Collected data entries
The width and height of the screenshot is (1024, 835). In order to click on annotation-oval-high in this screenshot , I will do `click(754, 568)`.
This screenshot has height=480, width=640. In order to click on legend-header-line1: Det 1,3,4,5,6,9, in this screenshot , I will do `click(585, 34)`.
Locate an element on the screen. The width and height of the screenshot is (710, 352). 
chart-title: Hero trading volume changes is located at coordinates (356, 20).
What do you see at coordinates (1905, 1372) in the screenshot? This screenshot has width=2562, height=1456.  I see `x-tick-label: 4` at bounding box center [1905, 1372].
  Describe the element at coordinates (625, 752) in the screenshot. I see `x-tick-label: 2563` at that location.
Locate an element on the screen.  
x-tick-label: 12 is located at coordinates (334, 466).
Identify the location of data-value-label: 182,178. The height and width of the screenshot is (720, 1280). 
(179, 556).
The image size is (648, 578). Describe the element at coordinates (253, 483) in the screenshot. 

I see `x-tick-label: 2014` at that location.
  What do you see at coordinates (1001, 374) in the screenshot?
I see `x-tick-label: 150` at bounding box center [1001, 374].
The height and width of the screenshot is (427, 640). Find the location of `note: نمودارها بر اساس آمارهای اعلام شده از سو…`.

What is expected: Quote the material from the line containing "What do you see at coordinates (1001, 374)" through the end of the material, reproducing each line unchanged.

Result of the task:
  What do you see at coordinates (1001, 374) in the screenshot?
I see `x-tick-label: 150` at bounding box center [1001, 374].
The height and width of the screenshot is (427, 640). Find the location of `note: نمودارها بر اساس آمارهای اعلام شده از سو…`.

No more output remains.